Les lecteurs attentifs (mais oui ! il y en a…) du dernier magazine municipal auront remarqué un procédé étonnant.
On y a rédigé des articles qui présentent comme acquis des projets ou décisions qui n’avaient pas encore été votés au moment où le magazine a été mis en page et imprimé* : ces faits concernent 5 délibérations présentées au conseil municipal du 15 novembre dernier.
Nous lisons page 4 « Avis d’attribution d’une concession sur la plage centrale ». Or, si la commission consultative – choisie par le maire et uniquement composée ce jour-là, rappelons-le, de M. Palix et de M. Maccario – avait retenu un candidat, l’attribution, elle, devait être soumise au vote des élus , dans la délibération N° 26.

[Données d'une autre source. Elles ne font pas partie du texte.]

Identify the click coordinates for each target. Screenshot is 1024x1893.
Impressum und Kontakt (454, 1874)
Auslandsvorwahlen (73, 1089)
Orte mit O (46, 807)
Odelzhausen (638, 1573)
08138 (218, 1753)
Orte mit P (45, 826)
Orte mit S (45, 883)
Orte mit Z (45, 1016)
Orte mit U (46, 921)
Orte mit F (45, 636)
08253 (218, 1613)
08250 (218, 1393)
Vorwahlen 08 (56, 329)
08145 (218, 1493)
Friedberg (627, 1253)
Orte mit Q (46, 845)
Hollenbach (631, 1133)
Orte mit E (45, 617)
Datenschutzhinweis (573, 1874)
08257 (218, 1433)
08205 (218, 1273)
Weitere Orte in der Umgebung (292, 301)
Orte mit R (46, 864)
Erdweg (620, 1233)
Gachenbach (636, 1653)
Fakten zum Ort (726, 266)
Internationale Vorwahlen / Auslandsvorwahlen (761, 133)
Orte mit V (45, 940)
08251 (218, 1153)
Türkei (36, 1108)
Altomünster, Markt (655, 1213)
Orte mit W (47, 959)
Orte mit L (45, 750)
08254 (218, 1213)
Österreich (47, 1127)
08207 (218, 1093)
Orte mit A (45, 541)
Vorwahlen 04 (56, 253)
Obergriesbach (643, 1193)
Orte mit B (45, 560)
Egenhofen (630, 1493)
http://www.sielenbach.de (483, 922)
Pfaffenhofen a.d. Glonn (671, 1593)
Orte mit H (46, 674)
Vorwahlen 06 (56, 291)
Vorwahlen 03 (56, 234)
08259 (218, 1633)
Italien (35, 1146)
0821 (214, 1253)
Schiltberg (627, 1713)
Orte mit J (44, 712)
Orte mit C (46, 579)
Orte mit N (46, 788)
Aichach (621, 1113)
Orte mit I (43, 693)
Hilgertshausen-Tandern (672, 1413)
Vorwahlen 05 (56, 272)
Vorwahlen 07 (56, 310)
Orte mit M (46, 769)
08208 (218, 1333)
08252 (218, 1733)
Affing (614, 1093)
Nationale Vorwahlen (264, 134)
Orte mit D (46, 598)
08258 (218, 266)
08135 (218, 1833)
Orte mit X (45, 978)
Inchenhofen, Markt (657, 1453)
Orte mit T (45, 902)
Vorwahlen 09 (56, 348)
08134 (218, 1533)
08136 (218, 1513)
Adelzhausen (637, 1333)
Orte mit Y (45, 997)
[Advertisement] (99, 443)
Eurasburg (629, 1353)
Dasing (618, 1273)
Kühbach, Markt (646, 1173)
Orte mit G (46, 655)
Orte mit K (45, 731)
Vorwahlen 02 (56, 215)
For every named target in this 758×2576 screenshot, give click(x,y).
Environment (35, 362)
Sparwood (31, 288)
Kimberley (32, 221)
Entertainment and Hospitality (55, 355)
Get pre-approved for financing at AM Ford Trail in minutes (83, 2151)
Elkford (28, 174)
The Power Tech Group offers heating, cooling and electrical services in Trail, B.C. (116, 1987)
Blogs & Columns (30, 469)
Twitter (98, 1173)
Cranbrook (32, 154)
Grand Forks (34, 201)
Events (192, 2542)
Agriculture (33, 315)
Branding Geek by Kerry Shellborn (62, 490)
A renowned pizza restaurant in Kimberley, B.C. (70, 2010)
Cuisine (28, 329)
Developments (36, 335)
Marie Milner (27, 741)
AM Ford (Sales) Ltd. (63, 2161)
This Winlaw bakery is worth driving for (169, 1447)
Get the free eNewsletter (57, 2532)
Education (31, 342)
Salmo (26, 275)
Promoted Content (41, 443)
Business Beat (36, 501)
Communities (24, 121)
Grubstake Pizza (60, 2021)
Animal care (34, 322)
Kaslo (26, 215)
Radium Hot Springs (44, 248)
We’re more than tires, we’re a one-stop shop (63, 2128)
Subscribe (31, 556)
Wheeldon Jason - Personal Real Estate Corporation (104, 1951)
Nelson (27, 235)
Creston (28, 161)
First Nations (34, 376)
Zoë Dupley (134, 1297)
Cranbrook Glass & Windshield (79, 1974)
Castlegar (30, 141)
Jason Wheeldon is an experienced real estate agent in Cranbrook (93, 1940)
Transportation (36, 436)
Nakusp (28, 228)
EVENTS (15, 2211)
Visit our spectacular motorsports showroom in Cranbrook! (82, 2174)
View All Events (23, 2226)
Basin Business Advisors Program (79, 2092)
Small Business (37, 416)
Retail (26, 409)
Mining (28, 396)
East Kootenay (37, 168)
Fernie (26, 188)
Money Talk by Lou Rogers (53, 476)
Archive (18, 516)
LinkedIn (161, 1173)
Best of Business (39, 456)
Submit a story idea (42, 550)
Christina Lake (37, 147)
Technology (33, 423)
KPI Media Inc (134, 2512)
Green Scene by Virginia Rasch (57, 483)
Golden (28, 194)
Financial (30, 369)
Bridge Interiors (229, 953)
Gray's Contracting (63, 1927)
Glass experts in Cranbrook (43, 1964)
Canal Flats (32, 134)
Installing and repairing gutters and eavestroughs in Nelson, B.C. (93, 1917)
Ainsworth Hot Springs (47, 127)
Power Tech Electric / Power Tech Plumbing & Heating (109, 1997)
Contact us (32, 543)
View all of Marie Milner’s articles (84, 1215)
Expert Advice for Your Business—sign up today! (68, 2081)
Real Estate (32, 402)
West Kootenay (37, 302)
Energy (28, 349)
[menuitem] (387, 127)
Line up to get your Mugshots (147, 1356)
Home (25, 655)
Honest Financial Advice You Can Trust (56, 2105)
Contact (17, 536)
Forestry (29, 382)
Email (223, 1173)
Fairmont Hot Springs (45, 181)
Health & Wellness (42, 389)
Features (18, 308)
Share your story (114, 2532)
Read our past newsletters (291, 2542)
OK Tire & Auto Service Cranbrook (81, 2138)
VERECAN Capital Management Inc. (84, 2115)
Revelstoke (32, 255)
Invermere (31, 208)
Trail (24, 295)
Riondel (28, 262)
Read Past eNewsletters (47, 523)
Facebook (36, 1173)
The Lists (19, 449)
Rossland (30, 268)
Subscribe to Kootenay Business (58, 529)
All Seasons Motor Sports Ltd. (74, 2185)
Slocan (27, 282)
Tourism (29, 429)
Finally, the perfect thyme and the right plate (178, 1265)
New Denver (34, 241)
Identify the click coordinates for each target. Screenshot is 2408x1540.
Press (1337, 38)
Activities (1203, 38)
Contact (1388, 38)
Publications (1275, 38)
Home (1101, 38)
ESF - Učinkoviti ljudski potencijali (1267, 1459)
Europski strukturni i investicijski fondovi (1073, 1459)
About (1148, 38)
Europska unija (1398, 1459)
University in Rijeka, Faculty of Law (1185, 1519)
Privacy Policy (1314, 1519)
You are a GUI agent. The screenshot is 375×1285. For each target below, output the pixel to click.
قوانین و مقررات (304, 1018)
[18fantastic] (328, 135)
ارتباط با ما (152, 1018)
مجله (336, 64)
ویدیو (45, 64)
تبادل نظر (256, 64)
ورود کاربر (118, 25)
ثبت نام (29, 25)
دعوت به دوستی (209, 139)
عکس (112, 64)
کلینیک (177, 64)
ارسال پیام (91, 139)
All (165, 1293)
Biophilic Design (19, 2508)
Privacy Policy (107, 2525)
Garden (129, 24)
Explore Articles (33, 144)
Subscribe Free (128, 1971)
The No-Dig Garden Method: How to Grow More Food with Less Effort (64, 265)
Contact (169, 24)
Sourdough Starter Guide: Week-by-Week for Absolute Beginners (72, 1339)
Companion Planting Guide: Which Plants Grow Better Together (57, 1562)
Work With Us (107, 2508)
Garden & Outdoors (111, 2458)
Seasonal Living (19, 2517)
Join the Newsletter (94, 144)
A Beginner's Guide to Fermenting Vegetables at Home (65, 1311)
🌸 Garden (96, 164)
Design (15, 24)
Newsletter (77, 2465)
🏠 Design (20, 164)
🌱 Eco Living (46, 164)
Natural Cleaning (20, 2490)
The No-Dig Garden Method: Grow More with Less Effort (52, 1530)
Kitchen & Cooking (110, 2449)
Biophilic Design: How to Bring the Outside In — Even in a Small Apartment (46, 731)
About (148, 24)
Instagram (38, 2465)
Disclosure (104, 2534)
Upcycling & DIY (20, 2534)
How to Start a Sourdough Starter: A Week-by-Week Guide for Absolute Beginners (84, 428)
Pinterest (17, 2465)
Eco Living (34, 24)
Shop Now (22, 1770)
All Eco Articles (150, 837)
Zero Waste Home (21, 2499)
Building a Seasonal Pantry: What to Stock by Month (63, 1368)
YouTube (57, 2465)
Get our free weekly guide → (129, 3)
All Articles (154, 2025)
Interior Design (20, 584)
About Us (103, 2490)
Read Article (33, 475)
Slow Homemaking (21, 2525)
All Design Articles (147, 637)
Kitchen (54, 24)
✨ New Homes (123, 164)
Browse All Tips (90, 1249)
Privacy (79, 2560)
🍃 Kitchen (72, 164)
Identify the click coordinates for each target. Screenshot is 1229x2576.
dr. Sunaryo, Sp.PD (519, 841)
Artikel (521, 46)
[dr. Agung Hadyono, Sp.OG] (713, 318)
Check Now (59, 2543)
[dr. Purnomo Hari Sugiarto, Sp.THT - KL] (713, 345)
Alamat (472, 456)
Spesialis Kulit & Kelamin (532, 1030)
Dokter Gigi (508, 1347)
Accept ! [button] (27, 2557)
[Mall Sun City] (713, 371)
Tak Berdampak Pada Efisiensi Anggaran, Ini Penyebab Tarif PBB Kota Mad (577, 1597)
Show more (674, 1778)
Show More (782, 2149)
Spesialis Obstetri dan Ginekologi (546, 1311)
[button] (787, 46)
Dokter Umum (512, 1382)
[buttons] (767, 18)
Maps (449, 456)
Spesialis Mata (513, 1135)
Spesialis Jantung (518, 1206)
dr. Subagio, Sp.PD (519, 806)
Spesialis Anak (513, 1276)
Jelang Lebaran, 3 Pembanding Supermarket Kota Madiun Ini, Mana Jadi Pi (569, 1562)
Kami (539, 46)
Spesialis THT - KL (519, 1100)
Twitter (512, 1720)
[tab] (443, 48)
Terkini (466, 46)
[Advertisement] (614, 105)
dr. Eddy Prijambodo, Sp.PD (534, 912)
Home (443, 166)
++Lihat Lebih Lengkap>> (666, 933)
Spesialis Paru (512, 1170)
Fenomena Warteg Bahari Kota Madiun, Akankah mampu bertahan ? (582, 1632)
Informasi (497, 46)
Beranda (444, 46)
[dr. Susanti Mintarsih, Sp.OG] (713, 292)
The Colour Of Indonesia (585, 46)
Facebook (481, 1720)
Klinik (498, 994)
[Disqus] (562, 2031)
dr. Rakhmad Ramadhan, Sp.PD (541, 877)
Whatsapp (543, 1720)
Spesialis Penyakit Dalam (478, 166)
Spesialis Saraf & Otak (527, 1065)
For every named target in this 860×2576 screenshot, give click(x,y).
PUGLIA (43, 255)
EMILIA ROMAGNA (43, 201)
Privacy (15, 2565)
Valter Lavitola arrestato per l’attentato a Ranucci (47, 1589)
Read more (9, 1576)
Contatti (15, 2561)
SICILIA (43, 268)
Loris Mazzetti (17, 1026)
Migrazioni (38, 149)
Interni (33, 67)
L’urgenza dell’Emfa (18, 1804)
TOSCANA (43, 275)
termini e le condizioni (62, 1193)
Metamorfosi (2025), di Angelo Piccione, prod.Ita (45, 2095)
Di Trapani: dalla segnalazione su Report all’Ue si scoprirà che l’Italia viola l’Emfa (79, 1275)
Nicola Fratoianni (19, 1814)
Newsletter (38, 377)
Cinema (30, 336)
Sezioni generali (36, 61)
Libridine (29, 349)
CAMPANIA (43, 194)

Et si les votes « contre » l’avaient emporté le 15 novembre? Il s’en est fallu de 2 voix ! (13/16)
Le maire aurait-il mis au pilon les 5 ou 6 000 exemplaires du Bandol « couleurs de Provence » N°13?
Idem pour la page 6 « Développement durable » :
On nous apprend ceci :
- en dernière minute, le recrutement d’un « économe de flux ».
- la municipalité vient de signer une convention avec l’association Atmo Paca
- des panneaux solaires « devraient » être aménagés sur le toit de 3 bâtiments communaux,
- des ruches vont être installées au réservoir de Vallongue
Or, ces 4 points faisaient l’objet des délibérations N° 10, N° 54, 55 et 56 et nécessitaient l’approbation du conseil pour être mis en œuvre.
A quoi sert le conseil municipal, puisqu’on se permet d’anticiper sur ses votes dans la presse communale?
Le considérer comme une simple chambre d’enregistrement témoigne d’un évident manque de respect à l’égard des élus, qu’ils appartiennent à l’opposition (On avait l’habitude…), mais aussi à la majorité.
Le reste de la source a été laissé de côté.